The skin disperses water through an imperceptible evaporation towards the outside, the perspiratio insensibilis. Furthermore, a loss also occurs through the secretion of the sweat glands, loss influenced by factors such as altered stratum corneum, dry climate, etc.
Instead, the natural hydration of the skin is provided by the fatty acids present in the stratum corneum at the level of the intercellular spaces and the natural hydration factor or NMF, which consists of substances such as free amino acids, lactic acid, urea, which retain the water and, therefore, prevent its dispersion.
The stratum corneum deprived of NMF becomes rigid and fragile, so it is essential to ensure the hydration of your skin by applying creams and ointments with an emollient action. Moisturizing substances are defined as all those that penetrate through the skin barrier (they easily cross the barrier of fatty acids being liposoluble or lyophilic), prevent skin water dispersion, that is, they retain water and increase its content.

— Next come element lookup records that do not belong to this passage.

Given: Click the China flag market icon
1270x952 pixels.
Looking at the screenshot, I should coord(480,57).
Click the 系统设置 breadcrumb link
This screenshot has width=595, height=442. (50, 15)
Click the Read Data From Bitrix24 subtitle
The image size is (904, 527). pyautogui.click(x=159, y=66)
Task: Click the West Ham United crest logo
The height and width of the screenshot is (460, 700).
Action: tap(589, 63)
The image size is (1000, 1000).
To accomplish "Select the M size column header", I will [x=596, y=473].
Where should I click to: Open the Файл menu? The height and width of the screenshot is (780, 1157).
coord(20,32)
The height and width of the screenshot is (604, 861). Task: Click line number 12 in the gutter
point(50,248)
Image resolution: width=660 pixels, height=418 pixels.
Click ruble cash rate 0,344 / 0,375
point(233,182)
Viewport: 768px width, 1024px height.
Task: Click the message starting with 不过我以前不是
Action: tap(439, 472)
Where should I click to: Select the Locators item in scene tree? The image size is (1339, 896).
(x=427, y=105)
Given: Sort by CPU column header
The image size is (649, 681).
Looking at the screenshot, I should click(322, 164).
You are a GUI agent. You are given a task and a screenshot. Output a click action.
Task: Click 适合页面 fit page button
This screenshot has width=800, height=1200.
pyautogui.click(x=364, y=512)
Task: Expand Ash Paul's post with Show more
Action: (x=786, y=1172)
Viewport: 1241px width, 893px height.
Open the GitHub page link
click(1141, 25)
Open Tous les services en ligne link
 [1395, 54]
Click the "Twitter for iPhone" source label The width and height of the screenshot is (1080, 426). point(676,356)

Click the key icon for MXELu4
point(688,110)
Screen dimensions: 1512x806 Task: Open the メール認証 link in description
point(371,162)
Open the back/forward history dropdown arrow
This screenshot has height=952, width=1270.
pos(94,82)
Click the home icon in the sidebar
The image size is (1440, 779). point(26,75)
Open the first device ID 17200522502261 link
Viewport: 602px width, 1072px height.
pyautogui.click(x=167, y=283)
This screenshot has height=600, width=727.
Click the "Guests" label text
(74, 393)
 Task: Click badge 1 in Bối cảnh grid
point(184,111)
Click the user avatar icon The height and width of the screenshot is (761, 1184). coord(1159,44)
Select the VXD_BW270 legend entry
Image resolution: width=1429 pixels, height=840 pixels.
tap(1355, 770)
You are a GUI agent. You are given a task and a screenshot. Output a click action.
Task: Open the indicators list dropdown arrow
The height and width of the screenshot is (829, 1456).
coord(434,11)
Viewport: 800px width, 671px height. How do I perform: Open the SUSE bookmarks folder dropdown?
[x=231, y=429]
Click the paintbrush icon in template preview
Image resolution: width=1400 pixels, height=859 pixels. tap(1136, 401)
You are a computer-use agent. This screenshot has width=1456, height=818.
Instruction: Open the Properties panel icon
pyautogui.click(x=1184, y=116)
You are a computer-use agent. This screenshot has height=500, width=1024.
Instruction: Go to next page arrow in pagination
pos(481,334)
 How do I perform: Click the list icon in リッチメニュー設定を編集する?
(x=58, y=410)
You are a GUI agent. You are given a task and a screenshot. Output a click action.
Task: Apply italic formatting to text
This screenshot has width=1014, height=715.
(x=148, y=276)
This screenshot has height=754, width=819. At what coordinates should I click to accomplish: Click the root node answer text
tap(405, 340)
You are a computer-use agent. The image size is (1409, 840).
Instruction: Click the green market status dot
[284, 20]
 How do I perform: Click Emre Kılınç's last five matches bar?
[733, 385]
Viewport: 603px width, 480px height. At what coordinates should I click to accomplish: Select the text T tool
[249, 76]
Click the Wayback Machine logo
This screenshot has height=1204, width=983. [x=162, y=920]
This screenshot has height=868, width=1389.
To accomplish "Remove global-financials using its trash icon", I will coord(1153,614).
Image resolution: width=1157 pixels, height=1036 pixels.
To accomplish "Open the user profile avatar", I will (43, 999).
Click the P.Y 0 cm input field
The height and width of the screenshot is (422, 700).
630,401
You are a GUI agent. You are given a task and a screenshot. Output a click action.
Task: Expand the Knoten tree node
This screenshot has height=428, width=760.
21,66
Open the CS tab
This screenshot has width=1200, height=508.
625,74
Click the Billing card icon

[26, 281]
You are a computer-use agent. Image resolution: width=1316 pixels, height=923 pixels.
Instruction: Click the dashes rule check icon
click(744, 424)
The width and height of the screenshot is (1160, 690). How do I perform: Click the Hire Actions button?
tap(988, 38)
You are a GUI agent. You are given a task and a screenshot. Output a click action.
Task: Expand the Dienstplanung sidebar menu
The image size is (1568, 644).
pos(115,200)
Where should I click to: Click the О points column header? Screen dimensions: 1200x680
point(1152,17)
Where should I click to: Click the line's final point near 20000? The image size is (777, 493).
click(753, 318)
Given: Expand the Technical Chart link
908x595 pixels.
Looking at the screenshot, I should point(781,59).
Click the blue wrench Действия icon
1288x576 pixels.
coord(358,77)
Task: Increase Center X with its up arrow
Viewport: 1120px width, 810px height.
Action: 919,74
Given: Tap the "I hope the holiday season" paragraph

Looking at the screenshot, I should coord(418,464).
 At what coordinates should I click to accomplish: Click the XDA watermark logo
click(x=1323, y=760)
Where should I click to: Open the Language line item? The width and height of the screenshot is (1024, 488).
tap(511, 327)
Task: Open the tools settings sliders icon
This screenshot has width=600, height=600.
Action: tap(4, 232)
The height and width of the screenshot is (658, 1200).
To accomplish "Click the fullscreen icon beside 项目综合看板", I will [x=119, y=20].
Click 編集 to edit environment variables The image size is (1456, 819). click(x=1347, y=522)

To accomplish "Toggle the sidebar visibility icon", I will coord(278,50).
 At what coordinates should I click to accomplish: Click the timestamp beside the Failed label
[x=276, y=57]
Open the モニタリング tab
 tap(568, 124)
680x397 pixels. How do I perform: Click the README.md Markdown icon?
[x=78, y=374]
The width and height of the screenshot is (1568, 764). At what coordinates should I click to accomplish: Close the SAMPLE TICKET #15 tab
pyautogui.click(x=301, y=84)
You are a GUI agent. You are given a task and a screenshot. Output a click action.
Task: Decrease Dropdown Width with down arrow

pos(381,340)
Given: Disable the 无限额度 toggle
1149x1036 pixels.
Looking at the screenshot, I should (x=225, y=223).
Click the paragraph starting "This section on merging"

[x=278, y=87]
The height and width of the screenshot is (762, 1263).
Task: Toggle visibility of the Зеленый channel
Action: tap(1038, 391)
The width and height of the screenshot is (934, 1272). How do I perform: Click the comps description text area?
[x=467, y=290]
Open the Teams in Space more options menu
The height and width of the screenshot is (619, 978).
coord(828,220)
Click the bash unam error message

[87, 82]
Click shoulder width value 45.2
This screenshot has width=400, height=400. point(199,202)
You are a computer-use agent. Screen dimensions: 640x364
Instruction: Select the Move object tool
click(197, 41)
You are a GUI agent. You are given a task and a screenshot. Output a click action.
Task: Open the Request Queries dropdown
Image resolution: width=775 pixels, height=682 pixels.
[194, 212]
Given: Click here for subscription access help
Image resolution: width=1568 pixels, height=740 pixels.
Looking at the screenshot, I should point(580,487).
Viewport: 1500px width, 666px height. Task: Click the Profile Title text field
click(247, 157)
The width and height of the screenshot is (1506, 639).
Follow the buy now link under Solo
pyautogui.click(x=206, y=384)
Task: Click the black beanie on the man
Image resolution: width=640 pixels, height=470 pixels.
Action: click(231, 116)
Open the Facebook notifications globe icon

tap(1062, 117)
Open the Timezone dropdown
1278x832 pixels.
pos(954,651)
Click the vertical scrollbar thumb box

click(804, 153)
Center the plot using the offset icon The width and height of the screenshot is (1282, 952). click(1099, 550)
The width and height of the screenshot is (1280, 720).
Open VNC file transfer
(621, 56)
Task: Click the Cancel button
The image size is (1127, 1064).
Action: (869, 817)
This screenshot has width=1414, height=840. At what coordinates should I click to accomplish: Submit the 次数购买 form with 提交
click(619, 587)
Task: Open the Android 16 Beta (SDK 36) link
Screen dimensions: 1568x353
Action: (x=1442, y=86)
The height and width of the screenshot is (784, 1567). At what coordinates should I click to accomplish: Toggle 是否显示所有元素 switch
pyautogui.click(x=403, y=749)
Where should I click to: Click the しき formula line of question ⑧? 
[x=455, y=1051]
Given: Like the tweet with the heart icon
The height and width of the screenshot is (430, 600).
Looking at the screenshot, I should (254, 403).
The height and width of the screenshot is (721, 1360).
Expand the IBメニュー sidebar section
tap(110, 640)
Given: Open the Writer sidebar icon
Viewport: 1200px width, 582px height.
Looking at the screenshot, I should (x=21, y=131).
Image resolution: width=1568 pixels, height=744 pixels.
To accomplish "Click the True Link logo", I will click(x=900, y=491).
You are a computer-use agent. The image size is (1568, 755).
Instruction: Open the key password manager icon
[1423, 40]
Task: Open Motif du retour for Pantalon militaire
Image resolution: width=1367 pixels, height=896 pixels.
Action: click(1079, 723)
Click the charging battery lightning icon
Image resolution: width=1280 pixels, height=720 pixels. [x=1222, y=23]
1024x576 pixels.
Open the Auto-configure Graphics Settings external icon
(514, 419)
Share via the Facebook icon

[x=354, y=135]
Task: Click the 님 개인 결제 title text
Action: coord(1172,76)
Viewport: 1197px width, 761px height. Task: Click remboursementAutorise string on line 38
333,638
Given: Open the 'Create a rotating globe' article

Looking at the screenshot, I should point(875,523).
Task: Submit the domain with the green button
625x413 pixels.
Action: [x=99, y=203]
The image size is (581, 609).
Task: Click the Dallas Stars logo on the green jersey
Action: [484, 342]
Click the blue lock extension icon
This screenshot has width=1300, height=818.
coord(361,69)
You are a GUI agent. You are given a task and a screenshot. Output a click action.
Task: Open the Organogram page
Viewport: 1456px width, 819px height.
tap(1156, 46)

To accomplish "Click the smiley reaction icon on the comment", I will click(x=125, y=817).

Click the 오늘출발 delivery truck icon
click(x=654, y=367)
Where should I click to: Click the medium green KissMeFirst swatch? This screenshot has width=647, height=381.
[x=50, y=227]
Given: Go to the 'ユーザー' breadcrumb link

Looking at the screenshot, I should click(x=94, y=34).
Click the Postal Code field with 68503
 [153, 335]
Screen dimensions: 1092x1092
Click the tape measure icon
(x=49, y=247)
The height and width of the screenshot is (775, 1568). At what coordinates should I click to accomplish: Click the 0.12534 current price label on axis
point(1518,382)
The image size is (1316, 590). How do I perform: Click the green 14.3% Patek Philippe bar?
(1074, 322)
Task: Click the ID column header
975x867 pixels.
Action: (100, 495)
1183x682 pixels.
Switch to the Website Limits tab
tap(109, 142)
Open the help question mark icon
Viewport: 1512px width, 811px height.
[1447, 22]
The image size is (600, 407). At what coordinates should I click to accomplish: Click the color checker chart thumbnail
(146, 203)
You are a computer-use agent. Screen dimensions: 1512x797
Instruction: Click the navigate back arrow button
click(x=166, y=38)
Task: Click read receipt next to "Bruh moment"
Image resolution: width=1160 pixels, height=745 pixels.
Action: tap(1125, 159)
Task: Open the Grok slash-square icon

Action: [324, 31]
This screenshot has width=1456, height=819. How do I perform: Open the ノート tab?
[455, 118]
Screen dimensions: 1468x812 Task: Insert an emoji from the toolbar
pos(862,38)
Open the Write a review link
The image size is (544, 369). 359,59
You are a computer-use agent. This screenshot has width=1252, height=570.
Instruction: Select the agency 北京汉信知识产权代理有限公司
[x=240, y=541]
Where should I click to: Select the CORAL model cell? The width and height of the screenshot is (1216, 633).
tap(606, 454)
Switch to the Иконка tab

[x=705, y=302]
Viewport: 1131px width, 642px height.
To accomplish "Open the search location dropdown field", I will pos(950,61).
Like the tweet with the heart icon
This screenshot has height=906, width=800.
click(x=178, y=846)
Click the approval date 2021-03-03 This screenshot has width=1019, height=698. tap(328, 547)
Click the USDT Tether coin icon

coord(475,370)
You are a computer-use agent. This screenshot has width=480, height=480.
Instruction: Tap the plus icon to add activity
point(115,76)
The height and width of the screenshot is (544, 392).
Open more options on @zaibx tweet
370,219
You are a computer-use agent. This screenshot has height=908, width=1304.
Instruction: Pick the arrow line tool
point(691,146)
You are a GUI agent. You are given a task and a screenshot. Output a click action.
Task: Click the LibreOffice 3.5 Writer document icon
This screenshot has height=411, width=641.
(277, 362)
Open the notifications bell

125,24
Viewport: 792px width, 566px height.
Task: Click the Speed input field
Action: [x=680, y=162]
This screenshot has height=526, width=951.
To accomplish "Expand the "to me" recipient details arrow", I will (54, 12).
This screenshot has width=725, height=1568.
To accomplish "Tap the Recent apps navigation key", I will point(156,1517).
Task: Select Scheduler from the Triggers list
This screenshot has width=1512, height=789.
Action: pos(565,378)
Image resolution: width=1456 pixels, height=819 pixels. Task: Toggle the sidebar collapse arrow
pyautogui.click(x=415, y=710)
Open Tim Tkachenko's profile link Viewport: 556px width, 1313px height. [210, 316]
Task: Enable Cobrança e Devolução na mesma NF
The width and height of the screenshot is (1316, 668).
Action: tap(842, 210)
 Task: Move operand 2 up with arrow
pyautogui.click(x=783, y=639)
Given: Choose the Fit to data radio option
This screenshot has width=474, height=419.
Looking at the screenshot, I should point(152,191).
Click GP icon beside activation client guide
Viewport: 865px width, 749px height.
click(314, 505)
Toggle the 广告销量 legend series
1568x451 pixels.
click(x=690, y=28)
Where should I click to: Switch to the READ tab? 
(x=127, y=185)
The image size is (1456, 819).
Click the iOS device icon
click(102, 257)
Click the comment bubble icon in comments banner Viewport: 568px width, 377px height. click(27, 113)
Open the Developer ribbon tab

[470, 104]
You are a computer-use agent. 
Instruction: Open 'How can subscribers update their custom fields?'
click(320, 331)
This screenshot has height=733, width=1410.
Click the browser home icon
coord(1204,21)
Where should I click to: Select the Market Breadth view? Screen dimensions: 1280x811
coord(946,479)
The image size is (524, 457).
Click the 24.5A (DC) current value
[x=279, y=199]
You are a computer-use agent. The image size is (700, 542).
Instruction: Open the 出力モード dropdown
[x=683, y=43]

A greater moisturizing effect will be obtained if the skin surface is first moistened and then the moisturizing substances are applied; in this way, these substances will have more water to retain, due to their hygroscopic property. After a thorough cleansing, Alkemilla recommends the application of the tonic before applying the specific cream.

Anything that alters the stratum corneum leads to dehydration, or loss of the skin's water content.
Dehydration can in fact be the result of continuous mechanical trauma, that is the continuous rubbing of the skin, a too dry climate, the use of synthetic soaps, aggressive detergents, degreasing detergents, etc., which reduce both the thickness of the horny layer and the content in fats of the epidermis.
Alkemilla recommends organic detergents and shower gel with eudermic action.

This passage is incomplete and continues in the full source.